Ocorre que embora essa tese tenha amparo jurídico, pelos elementos postos por meio da imprensa, ela não tem aplicação ao caso de Arthur Cosme de Melo. Senão vejamos.

Os noticiários sobre o tema dão conta de que a gestante alvejada estava em um supermercado quando começou uma troca de tiros entre traficantes e policiais na Favela do Lixão no Rio de Janeiro.

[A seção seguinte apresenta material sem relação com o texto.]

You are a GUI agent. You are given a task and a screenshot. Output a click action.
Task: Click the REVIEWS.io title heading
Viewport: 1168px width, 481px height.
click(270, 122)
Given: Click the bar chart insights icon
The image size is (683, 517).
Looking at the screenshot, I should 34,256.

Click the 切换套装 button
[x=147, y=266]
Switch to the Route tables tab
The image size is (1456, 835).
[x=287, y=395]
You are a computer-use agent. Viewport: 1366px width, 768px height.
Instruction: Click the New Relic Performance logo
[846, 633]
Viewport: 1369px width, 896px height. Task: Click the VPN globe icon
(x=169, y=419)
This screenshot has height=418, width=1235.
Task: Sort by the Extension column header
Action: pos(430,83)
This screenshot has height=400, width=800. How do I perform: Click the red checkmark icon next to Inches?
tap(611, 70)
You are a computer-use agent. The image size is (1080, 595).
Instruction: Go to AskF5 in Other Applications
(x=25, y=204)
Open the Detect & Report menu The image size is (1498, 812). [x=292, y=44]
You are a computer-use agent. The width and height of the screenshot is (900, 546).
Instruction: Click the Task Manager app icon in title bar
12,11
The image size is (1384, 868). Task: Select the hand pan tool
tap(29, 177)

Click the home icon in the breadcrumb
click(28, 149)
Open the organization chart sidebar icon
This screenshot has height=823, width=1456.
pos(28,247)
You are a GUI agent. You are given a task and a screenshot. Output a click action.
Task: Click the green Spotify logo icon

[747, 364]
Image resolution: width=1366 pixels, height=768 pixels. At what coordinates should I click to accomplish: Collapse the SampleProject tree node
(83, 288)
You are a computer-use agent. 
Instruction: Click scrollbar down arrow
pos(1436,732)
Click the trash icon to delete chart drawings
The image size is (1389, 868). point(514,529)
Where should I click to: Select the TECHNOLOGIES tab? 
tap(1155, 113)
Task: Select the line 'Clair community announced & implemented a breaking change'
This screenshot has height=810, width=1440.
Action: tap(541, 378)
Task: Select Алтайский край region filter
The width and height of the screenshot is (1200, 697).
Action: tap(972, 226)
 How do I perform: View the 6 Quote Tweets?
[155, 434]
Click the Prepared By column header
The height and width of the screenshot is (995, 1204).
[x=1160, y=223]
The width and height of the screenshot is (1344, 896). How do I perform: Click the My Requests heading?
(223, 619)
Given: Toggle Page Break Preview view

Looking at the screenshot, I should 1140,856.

Ao que tudo indica os tiros foram disparados com o objetivo de atingir traficantes ou policiais e, não especificamente, a gestante e seu filho. Nesse caso, está presente o erro sobre a pessoa tratado no art. 20, parágrafo terceiro do Código Penal. QUEIROZ (2001:161) delimita esse instituto nos seguintes termos:

Há erro sobre a pessoa quando o agente, em vez de cometer o crime contra a pessoa que desejava, atinge, por erro, pessoa diversa.  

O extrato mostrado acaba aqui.